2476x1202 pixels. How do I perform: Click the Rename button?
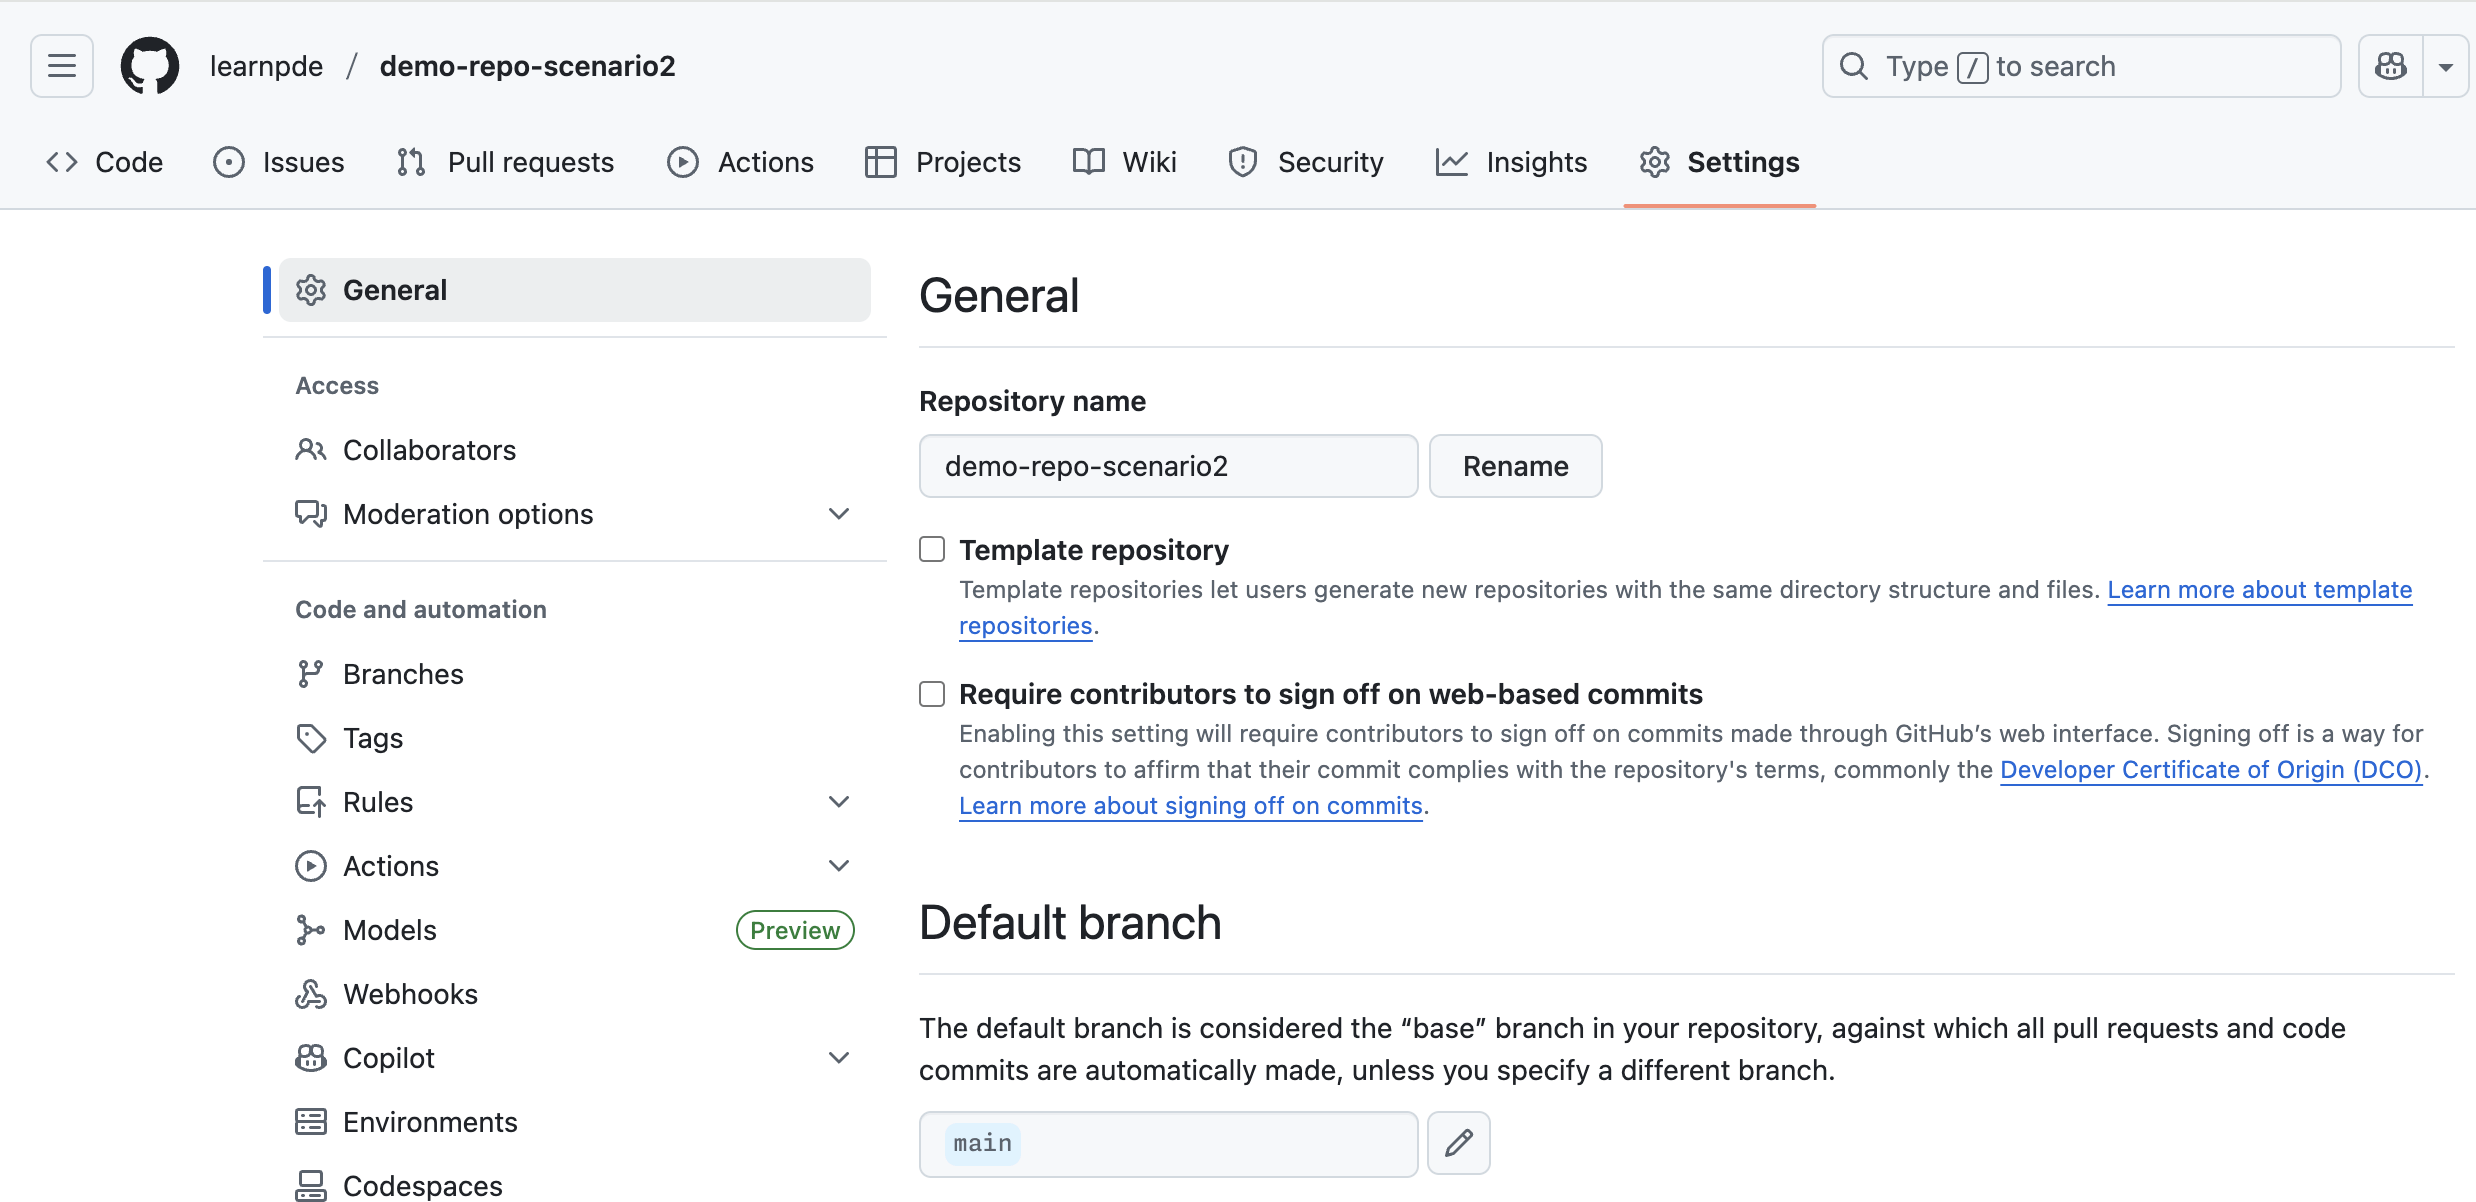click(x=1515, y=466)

...

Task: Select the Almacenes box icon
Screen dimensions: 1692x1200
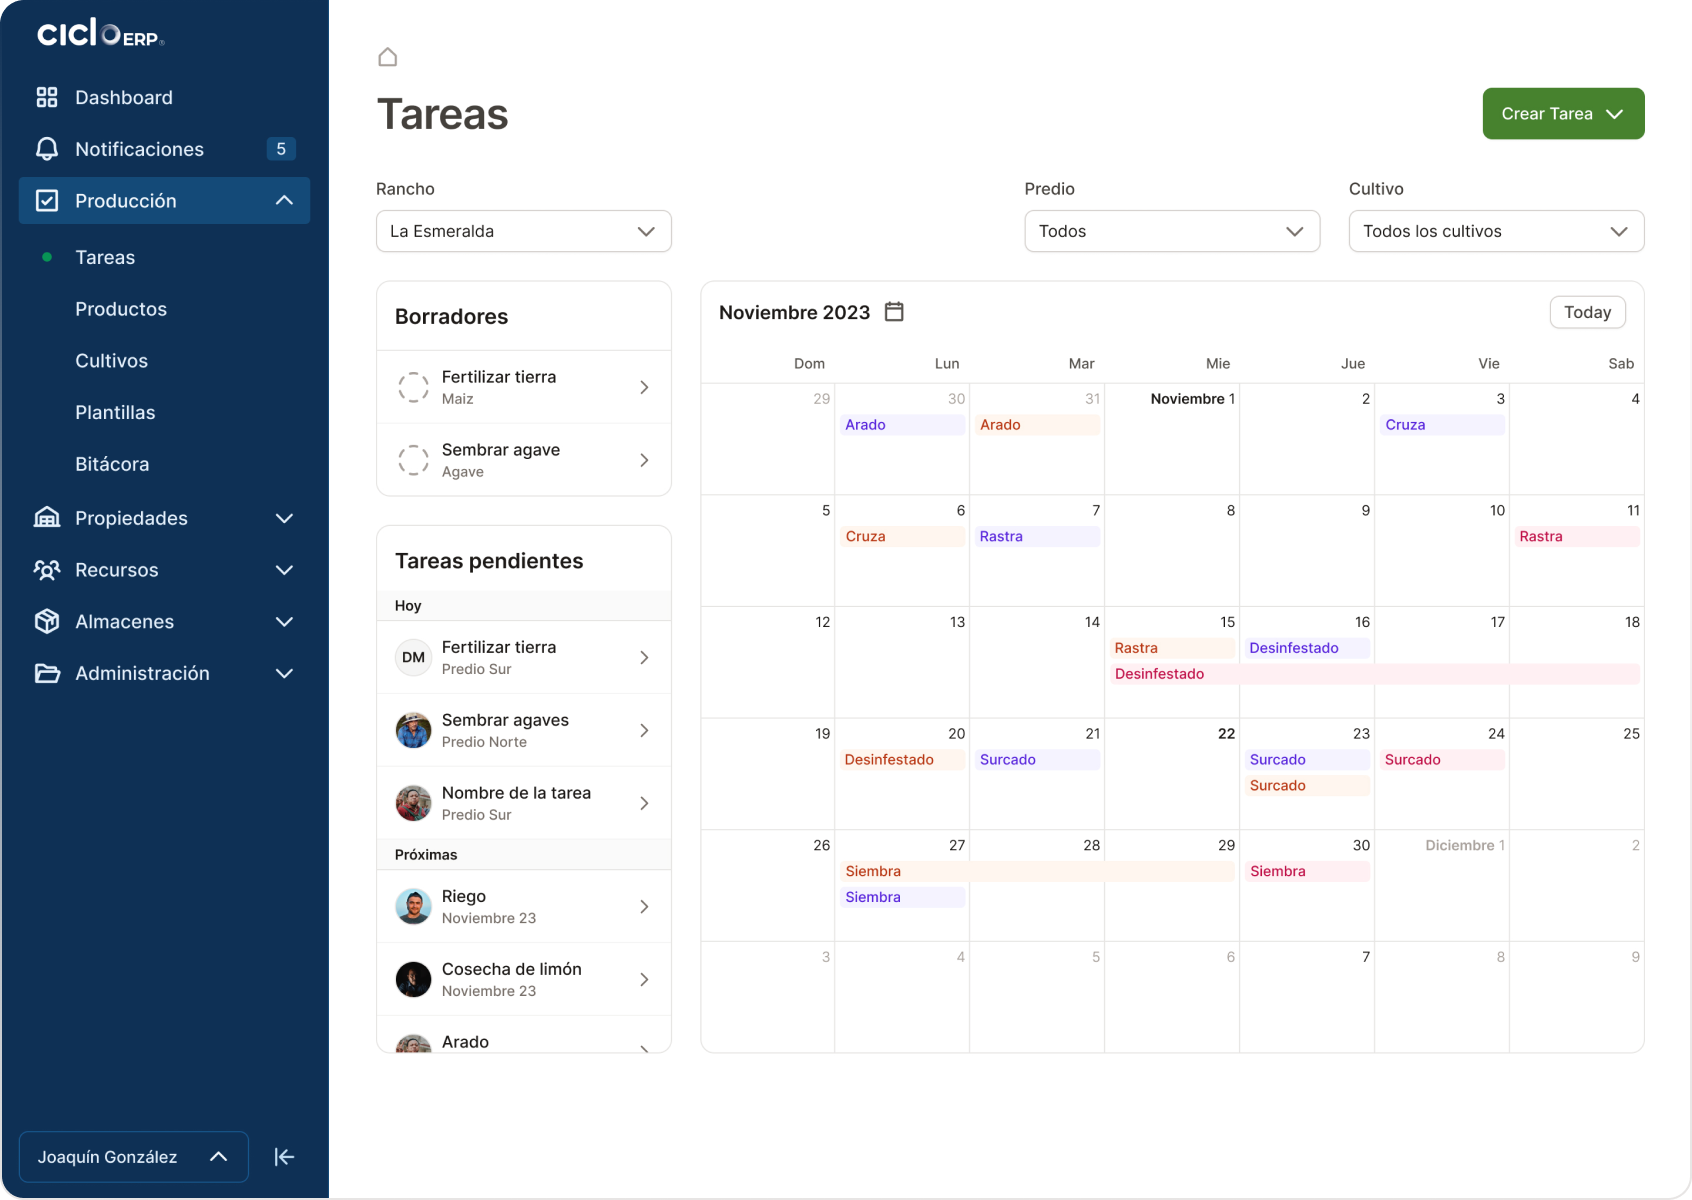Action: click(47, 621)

---

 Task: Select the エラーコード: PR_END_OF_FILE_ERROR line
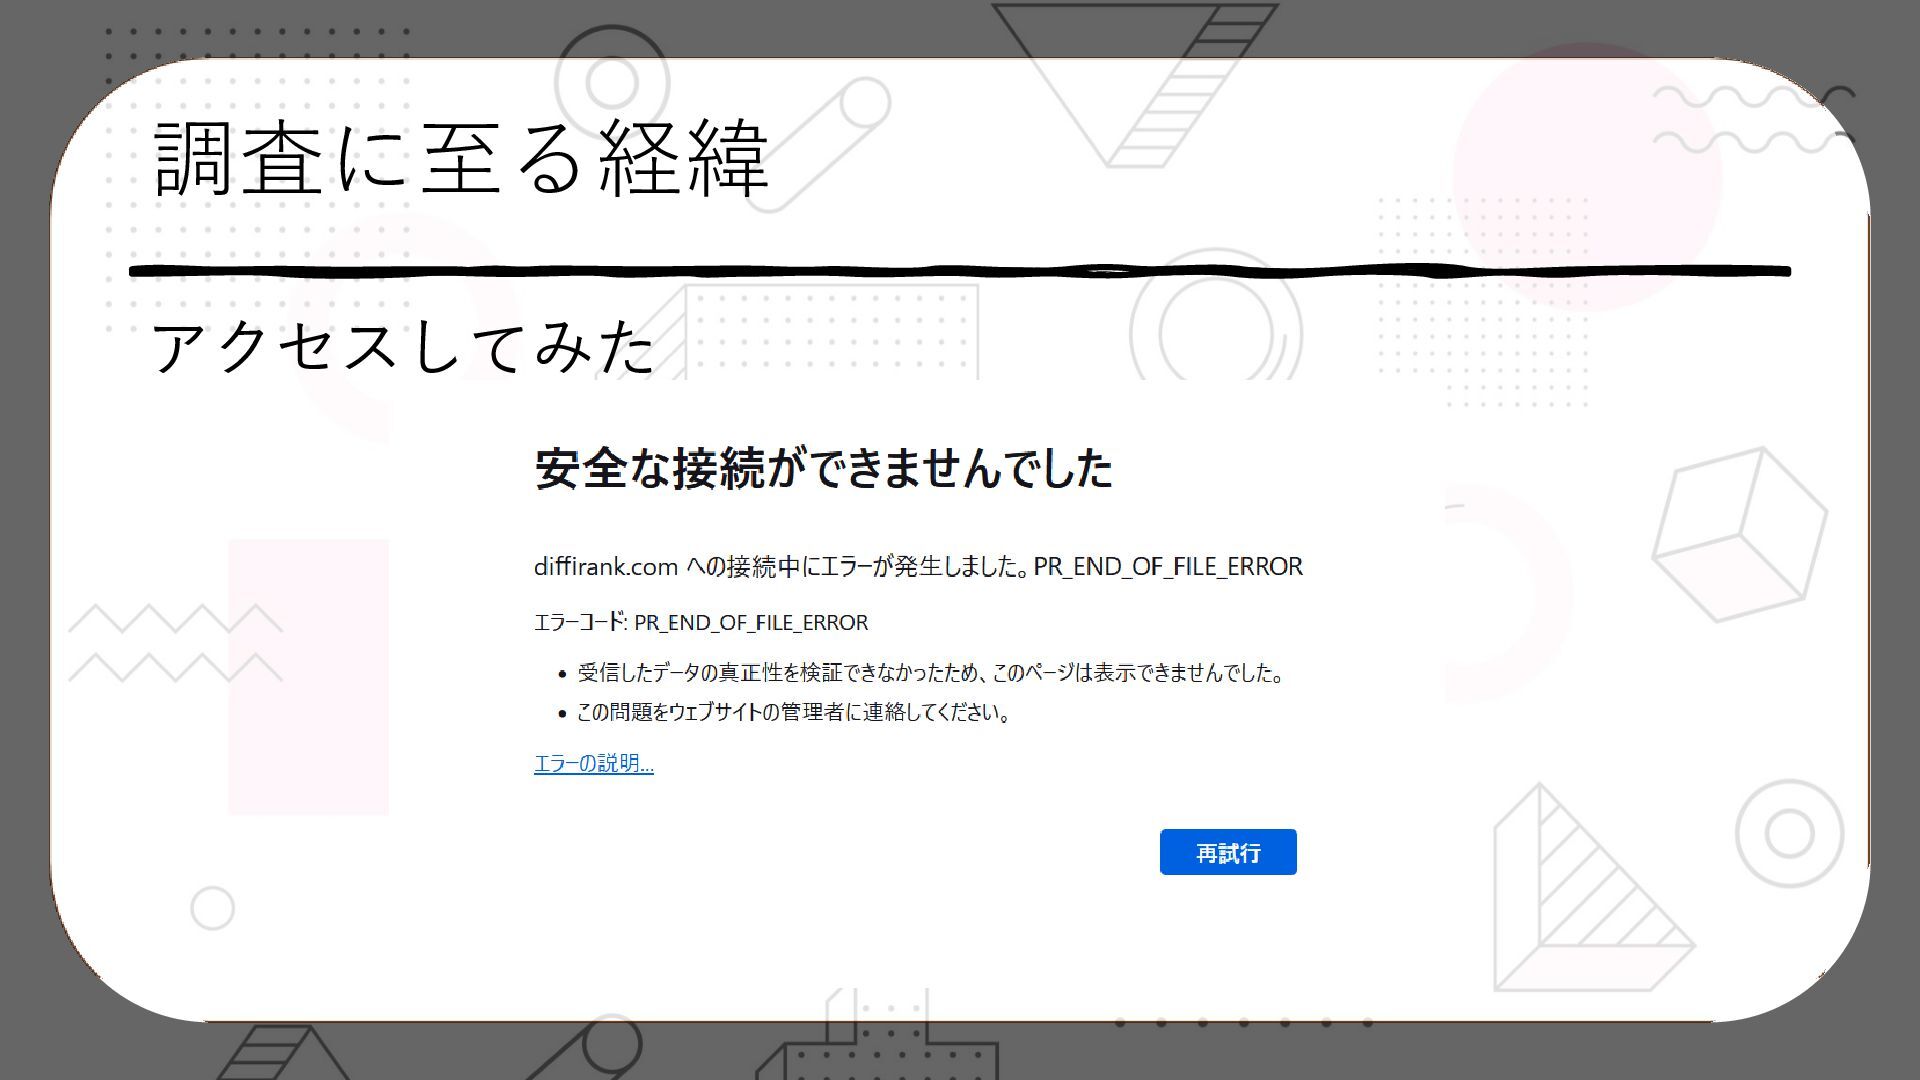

What is required: Lines of the material that contain the word "Select" are to be gathered.

Exercise output:
Task: Select the Almacenes box icon
 Task: Select the エラーコード: PR_END_OF_FILE_ERROR line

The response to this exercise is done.